The 31B Dense scores 80.0% on LiveCodeBench v6 with a Codeforces ELO of 2,150. Those are not open-weight numbers — that is competitive with frontier API models from six months ago. The 26B MoE follows closely at 77.1% LiveCodeBench and 1,718 Codeforces ELO.

For context: Gemma 3 27B, the previous generation, scored 29.1% on LiveCodeBench and a Codeforces ELO of 110. That is not a modest improvement. That is a different class of capability.

The agentic tool-use numbers are equally striking. On τ2-bench (a retail task-completion benchmark that measures how well a model actually uses tools to accomplish goals), Gemma 4 31B scores 86.4%. Gemma 3 27B scored 6.6%. The model that came before Gemma 4 was not a coding agent in any meaningful sense. Gemma 4 is.

The License Change That Matters More Than Benchmarks
#

Every previous Gemma release shipped under a restrictive custom license that limited commercial use and prohibited various deployment patterns. Gemma 4 ships under Apache 2.0.

VentureBeat’s coverage put it directly: “the license change may matter more than the benchmarks.” That is not hyperbole. Apache 2.0 means Gemma 4 can be embedded in commercial products, fine-tuned and redistributed, deployed in any cloud or on-premise environment, and integrated into enterprise toolchains without legal review. The prior license required that review. Most companies never got through it.

The practical effect: Gemma 4 is now the strongest fully-commercial open-weight coding model available. DeepSeek V3.2 ships under MIT. Qwen 3.5 ships under Apache 2.0. Gemma 4 is now in the same tier on licensing while competing on benchmarks.

Hardware: What You Actually Need
#

The four model variants have meaningfully different hardware requirements:

ModelMinimum VRAMPractical GPU
E2B (2.3B)~3–4 GBAny modern GPU; Raspberry Pi 5 works
E4B (4.5B)~6 GBRTX 3060 (8GB)
26B MoE~8 GBRTX 3080 (10GB) or M2 Pro
31B Dense~20 GBRTX 3090/4090 (24GB) or M3 Max

The 26B MoE is the practical sweet spot for coding agent use. It fits on a single consumer GPU, delivers 77.1% LiveCodeBench, supports the full 256K context window, and runs at approximately 150 tokens/second on an RTX 4090. That throughput is fast enough for agentic loops where the model is calling tools and processing results iteratively.

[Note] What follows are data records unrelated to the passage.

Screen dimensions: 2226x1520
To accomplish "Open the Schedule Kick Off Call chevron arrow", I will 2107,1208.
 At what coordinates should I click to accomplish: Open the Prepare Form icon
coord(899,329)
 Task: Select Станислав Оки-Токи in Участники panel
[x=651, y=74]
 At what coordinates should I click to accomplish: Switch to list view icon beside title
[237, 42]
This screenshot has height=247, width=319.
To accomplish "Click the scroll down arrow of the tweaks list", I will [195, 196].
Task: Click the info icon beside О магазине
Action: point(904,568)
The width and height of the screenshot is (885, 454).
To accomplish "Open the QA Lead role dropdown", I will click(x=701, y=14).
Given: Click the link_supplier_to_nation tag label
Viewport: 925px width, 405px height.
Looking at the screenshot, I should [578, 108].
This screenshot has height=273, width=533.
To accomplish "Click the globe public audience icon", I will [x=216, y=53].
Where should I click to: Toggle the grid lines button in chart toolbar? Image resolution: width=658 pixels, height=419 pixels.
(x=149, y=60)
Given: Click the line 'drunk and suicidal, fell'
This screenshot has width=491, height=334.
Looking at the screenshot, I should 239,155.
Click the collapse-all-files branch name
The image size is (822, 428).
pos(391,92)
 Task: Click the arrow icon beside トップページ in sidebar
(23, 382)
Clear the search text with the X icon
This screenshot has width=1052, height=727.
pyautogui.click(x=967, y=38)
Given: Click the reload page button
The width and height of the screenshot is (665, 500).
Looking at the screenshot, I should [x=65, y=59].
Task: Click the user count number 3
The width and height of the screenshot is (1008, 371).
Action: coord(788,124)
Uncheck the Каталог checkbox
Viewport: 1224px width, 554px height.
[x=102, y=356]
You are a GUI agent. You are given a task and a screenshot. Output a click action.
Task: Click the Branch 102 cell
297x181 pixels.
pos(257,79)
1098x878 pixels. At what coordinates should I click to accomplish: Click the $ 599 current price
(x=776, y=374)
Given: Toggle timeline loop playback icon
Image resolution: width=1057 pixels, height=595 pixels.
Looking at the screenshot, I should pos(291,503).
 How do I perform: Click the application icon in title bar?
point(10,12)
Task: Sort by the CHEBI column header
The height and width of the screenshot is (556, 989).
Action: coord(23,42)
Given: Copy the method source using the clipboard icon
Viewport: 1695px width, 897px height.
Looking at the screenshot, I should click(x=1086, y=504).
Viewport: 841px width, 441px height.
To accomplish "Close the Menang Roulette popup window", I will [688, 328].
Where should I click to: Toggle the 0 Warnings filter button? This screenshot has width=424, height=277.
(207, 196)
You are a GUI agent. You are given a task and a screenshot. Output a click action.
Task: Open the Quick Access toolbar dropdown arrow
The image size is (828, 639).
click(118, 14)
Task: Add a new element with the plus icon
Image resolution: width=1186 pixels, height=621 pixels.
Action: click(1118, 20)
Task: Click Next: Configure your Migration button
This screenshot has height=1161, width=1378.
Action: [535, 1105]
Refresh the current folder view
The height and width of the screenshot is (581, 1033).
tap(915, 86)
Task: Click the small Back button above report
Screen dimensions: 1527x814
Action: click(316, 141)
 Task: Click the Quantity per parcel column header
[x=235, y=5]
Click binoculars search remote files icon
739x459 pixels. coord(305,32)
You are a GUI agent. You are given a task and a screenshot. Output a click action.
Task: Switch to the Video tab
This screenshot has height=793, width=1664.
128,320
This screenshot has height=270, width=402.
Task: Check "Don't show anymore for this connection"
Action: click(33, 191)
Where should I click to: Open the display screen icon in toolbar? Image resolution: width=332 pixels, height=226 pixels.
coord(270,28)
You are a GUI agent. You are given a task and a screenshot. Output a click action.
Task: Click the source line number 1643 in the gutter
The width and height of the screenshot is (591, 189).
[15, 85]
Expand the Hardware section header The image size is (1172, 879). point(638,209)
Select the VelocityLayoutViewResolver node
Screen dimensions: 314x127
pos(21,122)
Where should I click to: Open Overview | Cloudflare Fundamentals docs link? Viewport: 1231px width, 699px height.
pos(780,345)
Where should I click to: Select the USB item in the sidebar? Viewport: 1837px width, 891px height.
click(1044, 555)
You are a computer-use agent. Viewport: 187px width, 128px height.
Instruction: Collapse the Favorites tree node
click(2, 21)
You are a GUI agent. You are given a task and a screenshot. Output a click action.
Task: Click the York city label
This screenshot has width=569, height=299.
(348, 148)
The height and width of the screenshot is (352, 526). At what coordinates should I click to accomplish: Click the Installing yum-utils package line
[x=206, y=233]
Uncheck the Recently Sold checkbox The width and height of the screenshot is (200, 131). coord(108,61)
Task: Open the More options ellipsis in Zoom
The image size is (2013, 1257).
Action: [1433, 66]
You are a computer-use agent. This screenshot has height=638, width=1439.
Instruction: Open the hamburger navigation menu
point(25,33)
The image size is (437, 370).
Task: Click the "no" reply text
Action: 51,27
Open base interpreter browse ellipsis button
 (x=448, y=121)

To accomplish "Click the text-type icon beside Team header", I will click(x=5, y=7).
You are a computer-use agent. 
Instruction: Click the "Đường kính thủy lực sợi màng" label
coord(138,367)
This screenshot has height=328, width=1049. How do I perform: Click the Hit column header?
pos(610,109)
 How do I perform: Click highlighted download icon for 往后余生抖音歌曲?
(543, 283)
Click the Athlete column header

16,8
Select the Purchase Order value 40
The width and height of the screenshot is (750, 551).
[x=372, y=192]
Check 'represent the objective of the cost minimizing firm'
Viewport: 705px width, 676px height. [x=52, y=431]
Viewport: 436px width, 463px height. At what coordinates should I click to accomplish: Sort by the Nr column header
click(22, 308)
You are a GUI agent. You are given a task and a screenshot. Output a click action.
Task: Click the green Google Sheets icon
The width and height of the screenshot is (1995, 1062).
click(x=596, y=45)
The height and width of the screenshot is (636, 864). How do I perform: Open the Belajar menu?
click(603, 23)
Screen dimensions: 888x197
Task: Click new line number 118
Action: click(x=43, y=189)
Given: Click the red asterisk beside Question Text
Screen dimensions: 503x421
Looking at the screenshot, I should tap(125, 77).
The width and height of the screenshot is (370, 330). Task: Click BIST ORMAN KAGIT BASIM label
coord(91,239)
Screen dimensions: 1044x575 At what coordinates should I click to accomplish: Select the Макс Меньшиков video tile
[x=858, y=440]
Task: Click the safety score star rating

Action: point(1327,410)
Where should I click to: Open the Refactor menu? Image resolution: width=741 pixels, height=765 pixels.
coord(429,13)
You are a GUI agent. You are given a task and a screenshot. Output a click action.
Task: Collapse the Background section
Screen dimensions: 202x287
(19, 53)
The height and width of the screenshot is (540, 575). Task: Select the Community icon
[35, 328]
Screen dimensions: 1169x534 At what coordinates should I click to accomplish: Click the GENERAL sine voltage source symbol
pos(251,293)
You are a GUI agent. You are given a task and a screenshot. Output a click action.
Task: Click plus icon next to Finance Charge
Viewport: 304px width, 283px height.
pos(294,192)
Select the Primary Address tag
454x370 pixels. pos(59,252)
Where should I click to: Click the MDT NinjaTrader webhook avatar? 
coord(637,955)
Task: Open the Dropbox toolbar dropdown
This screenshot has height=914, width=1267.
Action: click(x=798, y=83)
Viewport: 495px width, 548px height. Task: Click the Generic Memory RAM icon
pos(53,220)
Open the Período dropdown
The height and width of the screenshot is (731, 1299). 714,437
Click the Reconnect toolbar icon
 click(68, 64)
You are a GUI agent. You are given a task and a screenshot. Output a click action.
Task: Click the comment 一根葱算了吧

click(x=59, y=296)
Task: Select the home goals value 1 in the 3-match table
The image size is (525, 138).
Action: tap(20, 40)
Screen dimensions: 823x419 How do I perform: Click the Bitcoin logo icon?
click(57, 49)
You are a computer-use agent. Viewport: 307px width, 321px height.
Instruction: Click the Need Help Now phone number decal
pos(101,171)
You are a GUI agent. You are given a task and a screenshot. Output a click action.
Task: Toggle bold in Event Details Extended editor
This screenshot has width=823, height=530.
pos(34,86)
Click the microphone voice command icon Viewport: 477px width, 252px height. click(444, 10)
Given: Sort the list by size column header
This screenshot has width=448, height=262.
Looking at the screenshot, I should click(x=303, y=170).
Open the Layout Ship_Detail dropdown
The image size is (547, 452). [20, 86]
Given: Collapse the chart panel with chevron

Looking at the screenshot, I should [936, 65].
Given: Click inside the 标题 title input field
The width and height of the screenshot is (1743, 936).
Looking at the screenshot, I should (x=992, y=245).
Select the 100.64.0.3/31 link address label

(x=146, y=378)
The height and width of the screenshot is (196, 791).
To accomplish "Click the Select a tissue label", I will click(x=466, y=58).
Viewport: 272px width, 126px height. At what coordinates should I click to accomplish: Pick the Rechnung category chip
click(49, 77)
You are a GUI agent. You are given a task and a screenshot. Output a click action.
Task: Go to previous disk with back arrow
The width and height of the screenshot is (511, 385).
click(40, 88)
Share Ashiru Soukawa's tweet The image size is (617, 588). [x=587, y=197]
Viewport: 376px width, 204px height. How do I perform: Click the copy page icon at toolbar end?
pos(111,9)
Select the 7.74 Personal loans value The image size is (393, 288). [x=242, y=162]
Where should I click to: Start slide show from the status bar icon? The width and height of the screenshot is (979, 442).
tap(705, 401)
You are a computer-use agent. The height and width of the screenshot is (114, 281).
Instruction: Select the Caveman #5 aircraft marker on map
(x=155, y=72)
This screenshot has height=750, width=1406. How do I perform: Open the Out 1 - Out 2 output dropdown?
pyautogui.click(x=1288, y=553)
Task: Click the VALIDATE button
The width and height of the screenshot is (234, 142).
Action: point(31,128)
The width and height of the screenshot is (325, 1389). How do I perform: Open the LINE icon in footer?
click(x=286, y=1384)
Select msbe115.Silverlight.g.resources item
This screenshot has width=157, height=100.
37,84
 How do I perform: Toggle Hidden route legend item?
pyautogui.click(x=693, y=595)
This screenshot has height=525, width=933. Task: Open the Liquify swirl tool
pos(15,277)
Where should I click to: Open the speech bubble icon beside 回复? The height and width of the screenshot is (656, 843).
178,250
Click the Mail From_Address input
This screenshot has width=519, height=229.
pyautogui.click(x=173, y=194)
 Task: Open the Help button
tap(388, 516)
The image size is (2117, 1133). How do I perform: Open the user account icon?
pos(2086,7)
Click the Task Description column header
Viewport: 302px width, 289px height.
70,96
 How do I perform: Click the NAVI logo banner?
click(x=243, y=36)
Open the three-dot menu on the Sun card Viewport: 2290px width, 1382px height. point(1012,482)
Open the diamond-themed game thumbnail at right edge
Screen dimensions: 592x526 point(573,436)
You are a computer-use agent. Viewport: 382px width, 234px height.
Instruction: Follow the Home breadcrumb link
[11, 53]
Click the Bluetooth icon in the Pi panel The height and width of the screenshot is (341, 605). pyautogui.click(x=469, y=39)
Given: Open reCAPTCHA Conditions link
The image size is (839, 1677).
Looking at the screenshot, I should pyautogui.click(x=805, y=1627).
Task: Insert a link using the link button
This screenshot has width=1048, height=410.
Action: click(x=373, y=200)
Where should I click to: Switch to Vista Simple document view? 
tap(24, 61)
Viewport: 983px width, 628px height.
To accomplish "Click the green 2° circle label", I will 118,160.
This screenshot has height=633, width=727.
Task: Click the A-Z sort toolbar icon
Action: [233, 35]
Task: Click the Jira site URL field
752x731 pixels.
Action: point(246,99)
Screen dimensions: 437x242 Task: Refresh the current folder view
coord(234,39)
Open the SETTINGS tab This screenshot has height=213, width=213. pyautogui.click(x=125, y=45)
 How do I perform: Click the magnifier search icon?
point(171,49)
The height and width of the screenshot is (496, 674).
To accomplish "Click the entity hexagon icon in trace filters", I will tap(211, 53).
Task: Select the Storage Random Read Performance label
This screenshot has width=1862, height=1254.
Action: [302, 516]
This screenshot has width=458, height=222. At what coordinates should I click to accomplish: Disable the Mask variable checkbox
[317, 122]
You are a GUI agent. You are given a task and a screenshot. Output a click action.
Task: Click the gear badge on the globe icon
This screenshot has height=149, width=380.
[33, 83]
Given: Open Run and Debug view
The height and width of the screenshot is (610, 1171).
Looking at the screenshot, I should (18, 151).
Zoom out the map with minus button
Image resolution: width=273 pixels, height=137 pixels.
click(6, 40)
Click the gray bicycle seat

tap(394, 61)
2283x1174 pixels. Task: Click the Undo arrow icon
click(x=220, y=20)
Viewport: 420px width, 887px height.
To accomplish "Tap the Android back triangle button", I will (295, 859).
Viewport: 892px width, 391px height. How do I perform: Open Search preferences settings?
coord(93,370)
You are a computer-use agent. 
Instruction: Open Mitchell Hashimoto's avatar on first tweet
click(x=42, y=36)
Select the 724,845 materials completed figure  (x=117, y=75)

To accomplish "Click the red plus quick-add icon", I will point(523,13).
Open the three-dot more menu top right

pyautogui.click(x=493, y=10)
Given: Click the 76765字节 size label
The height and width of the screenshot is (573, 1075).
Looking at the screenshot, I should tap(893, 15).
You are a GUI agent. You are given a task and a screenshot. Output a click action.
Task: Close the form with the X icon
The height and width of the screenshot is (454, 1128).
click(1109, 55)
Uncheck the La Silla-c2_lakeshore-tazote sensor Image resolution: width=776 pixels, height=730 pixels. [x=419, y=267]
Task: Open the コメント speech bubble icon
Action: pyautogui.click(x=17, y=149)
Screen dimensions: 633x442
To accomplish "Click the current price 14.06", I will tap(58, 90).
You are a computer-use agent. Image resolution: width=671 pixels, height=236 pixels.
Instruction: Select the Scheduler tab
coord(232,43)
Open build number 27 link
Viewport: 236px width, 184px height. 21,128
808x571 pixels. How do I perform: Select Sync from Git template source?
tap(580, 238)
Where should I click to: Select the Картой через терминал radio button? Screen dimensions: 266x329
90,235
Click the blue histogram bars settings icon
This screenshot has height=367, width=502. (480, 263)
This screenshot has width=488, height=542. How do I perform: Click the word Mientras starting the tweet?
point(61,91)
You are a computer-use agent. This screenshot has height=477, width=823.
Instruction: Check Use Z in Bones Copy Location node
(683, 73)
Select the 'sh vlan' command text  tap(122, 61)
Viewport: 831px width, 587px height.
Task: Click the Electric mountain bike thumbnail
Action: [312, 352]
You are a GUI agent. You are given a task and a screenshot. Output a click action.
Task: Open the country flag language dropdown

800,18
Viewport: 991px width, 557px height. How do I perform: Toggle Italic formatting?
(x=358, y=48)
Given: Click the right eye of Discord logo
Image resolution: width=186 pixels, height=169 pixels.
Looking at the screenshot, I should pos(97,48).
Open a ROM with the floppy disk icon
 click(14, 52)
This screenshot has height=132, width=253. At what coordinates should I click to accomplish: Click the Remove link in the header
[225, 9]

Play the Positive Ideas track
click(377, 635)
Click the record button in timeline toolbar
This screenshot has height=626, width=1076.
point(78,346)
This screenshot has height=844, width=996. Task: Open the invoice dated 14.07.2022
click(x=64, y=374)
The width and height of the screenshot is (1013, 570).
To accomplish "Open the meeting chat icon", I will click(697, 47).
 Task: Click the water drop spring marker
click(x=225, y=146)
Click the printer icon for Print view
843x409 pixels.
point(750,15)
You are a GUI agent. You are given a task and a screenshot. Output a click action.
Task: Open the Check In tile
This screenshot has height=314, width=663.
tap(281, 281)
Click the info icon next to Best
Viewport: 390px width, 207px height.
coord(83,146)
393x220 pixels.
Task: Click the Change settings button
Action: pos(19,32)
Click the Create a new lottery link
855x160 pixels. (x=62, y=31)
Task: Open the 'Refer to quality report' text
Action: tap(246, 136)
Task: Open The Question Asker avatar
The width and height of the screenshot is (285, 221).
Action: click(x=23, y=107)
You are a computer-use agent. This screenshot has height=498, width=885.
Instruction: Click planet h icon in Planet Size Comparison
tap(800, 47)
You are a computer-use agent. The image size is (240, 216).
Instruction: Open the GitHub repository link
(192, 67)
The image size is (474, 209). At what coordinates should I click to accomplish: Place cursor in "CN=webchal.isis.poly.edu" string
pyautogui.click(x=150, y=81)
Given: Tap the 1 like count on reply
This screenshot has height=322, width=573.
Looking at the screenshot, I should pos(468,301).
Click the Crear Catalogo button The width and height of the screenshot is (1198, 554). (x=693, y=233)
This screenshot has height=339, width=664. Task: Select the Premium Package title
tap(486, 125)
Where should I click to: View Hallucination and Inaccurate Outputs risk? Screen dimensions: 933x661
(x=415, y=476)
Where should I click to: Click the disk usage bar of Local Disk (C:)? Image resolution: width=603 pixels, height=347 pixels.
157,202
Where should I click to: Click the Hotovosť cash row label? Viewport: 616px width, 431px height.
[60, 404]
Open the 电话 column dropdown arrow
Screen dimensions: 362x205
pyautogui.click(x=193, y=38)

For Apple Silicon: the MLX backend handles all four variants. A MacBook Pro M3 Max (128GB unified memory) runs the 26B MoE comfortably at good throughput. The 31B Dense fits on M2 Ultra or M3 Max configurations.

The E2B and E4B variants deserve a mention for a different reason: they run on edge hardware. Gemma 4 E2B has been demonstrated at 7.6 decode tokens/second on a Raspberry Pi 5, and 31 tokens/second on a Qualcomm Dragonwing IQ8 NPU. These are not coding agent numbers — they are edge deployment numbers. But the capability progression from E2B to 31B Dense under a single unified model family is notable.

The 256K Context Window
#

Both the 26B MoE and 31B Dense support 256K token context. For a coding agent, that means you can feed an entire mid-sized codebase — API layer, frontend, database schema, test suite, documentation — into a single prompt. No chunking, no summarization, no retrieval-augmented lookup to find the relevant file. The model sees everything.

This is enabled by Proportional RoPE on global attention layers, combined with an alternating attention architecture that mixes local sliding-window attention (1,024 tokens) with full global attention. The design keeps computation tractable at long context lengths without the quality degradation that typically appears when naive RoPE scaling is used.

Day-One Tooling: Mostly Ready
#

Gemma 4 launched with support across the full stack: Ollama, LM Studio, MLX, llama.cpp, Hugging Face Transformers, vLLM, SGLang, Unsloth, NVIDIA NIM/NeMo, Keras, and JAX. The model integrates with any OpenAI-compatible server — feed it to aider, continue.dev, or any other tool that speaks the OpenAI API via llama-server.

One caveat that matters if you are building a coding agent: tool calling is currently broken in Ollama v0.20.0. The streaming parser drops tool calls into the reasoning field rather than parsing them as structured output. A workaround exists (a community gist for OpenCode users that patches the streaming response), but this is a real bug that will affect any agent that relies on Ollama-served Gemma 4 for tool use. Track the Ollama release notes; this will likely be patched quickly, but check before you build on it.

Beyond Ollama, tool calling works correctly through llama.cpp’s server, through the Transformers pipeline interface, and through fine-tuning frameworks like Unsloth. If you are building a production coding agent on Gemma 4, skip Ollama for now and use llama.cpp’s OpenAI-compatible server instead.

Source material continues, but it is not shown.